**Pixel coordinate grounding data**
- Opening Delimiter -

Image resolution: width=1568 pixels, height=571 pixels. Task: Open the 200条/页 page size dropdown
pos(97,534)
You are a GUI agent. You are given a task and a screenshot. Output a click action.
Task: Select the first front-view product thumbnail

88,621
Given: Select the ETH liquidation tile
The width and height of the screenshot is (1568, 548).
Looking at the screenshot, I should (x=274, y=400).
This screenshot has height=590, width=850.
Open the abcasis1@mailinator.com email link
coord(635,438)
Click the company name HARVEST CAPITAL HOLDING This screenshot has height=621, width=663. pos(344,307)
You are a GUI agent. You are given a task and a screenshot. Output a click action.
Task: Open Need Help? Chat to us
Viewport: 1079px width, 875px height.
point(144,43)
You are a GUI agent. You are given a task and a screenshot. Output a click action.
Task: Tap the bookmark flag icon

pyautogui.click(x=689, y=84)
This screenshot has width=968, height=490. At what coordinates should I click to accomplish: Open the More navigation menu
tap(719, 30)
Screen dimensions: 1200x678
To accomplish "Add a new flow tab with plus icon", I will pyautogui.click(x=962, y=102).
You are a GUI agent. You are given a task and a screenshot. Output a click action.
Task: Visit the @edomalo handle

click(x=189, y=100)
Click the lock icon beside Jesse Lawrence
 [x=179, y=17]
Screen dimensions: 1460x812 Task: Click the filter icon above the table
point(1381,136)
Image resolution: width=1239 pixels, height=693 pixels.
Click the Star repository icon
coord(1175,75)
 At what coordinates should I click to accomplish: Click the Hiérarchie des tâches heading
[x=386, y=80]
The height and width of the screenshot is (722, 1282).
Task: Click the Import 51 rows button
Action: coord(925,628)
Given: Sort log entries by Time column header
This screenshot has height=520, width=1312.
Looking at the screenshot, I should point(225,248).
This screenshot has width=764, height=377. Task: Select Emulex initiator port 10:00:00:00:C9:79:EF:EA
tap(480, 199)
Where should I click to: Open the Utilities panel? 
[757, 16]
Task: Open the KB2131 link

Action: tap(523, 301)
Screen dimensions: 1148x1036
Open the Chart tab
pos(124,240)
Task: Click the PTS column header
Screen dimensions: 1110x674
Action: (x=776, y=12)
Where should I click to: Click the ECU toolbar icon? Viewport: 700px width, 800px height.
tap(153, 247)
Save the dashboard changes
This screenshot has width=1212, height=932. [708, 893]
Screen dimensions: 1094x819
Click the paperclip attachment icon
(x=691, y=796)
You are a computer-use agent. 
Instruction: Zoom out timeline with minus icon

- Closing Delimiter -

**Instructions to follow**
Return exactly, and only, the lines above starting at the line that contains "Task: Select the" and ending at the line that contains "This screenshot has height=590, width=850.".

**Output below**
Task: Select the first front-view product thumbnail

88,621
Given: Select the ETH liquidation tile
The width and height of the screenshot is (1568, 548).
Looking at the screenshot, I should (x=274, y=400).
This screenshot has height=590, width=850.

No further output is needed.